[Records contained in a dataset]
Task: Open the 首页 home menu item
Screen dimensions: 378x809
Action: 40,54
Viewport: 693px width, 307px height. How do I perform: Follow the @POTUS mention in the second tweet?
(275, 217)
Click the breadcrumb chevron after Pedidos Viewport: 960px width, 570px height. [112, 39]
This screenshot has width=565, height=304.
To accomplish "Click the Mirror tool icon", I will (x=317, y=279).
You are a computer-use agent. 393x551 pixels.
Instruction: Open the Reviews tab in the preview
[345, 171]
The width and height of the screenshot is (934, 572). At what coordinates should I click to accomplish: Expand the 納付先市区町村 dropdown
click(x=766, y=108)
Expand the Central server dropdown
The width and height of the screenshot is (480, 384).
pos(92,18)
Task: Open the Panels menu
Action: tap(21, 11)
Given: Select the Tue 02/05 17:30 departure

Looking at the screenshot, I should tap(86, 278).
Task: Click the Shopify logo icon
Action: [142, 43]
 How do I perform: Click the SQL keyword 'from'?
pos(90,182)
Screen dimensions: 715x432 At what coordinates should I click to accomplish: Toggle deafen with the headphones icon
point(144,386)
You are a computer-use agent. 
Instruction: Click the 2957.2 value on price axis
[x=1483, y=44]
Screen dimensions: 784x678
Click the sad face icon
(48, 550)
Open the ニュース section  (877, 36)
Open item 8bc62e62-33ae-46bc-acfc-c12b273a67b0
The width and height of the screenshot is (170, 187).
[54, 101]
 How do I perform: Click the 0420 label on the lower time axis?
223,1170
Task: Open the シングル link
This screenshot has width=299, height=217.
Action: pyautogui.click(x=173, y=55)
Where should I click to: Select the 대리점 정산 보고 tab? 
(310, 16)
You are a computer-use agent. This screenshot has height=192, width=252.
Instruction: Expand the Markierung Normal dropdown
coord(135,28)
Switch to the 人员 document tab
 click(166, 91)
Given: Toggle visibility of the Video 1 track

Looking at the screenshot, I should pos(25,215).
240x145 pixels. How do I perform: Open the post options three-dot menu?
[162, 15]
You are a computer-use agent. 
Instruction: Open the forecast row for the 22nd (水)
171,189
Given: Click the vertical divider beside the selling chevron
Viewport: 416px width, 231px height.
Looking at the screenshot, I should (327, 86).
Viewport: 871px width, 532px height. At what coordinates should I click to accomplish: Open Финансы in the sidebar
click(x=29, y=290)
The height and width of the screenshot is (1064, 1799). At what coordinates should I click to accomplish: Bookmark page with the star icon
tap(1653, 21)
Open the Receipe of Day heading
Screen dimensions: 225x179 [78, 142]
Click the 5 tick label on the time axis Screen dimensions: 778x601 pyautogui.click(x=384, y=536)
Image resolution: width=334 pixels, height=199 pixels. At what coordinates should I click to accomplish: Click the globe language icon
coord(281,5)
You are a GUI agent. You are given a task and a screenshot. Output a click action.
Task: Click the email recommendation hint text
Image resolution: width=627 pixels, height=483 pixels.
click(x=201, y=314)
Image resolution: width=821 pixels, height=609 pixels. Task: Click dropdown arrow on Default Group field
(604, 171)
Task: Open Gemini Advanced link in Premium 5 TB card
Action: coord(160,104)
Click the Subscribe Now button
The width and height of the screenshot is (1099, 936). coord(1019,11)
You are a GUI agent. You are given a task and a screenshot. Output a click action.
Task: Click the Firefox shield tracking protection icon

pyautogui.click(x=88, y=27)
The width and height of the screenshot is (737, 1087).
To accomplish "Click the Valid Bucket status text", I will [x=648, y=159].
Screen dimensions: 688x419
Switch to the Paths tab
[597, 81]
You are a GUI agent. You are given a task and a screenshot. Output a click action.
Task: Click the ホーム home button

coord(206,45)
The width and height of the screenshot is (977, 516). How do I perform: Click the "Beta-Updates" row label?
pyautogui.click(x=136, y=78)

What you should do — Please give back the records exactly as written, beginning at the first line and including the line that holds "Click the breadcrumb" as the last.

Written reply —
Task: Open the 首页 home menu item
Screen dimensions: 378x809
Action: 40,54
Viewport: 693px width, 307px height. How do I perform: Follow the @POTUS mention in the second tweet?
(275, 217)
Click the breadcrumb chevron after Pedidos Viewport: 960px width, 570px height. [112, 39]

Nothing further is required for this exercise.